Podwyżek można się spodziewać się już na początku roku. Na wyższe ceny w sklepach wpłyną także wzrastające koszty transportu. Jak czytamy w dzienniku, Ikea w czasie pandemii zanotowała rekordowy popyt. Powód? Ludzie spędzali więcej czasu w domu, chętniej zmieniali wystrój swoich wnętrz i robili remonty.
Sieć meblowa poinformowała, że jej zysk netto spadł o 17 proc. do 1,43 mld dolarów w ciągu 12 miesięcy.

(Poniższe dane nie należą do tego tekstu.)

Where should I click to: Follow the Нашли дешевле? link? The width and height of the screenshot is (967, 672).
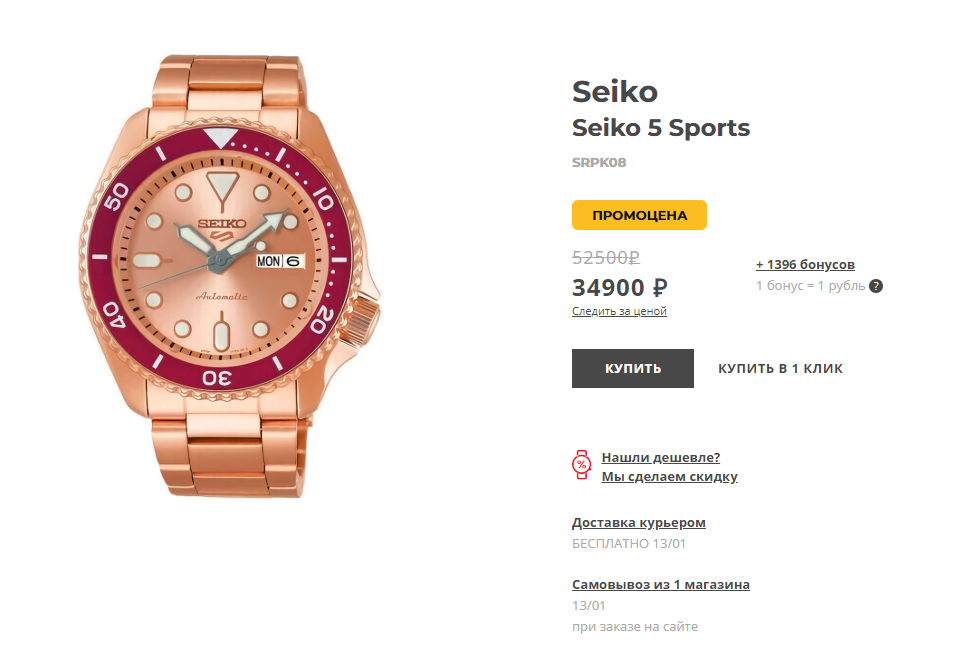pos(660,458)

W porównaniu do 2019 r. to spadek o 4 proc.
- Wzrost cen surowców i zerwane łańcuchy dostaw sprawiają, że kolejny rok będzie jeszcze trudniejszy – uważa cytowany przez "Rzeczpospolitą" Martin van Dam, dyrektor finansowy Ikea. W związku z tym firma nie jest w stanie zaspokoić popytu i musi zahamować wzrost.
Czytaj także: Ikea szpiegowała pracowników. Będzie kara
W 2020 r. szwedzki gigant wydał dodatkowe 250 mln euro, by poradzić sobie z brakiem rąk do pracy oraz z trudnościami w organizacji transportu. Jak szacuje sieć, ta kwota może nadal rosnąć.